Task prompt | Print the material below without any change, from the line with "Open the share icon in bottom toolbar" to the line with "tap(87, 206)", both lines included.
---------- Records for this exercise
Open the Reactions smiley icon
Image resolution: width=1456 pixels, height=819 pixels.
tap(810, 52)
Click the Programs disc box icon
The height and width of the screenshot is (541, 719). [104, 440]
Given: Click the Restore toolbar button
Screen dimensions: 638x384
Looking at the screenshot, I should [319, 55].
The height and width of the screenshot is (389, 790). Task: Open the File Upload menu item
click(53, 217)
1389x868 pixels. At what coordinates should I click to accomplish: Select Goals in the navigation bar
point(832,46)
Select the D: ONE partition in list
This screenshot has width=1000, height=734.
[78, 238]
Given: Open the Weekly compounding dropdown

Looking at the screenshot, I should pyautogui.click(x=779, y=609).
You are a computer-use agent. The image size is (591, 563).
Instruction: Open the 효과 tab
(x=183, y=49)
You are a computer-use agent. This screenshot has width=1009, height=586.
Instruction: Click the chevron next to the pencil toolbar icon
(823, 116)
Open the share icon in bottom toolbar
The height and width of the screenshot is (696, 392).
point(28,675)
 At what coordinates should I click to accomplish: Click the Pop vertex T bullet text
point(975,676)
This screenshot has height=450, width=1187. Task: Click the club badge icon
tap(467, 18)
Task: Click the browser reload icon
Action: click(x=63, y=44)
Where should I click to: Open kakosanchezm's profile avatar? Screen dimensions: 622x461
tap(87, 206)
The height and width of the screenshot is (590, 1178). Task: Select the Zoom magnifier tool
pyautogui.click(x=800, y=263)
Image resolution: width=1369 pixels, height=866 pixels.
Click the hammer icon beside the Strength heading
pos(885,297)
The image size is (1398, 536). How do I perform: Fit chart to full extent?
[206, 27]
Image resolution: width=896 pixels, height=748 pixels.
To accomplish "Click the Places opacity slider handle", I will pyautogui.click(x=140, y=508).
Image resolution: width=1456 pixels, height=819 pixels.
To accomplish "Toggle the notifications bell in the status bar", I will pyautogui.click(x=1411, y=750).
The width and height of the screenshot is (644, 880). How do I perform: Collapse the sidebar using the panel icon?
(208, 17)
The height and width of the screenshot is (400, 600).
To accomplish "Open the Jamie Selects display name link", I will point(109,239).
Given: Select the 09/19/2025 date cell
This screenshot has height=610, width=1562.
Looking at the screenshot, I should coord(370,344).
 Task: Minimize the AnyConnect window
--------------------
Written answer |
Open the share icon in bottom toolbar
The height and width of the screenshot is (696, 392).
point(28,675)
 At what coordinates should I click to accomplish: Click the Pop vertex T bullet text
point(975,676)
This screenshot has height=450, width=1187. Task: Click the club badge icon
tap(467, 18)
Task: Click the browser reload icon
Action: click(x=63, y=44)
Where should I click to: Open kakosanchezm's profile avatar? Screen dimensions: 622x461
tap(87, 206)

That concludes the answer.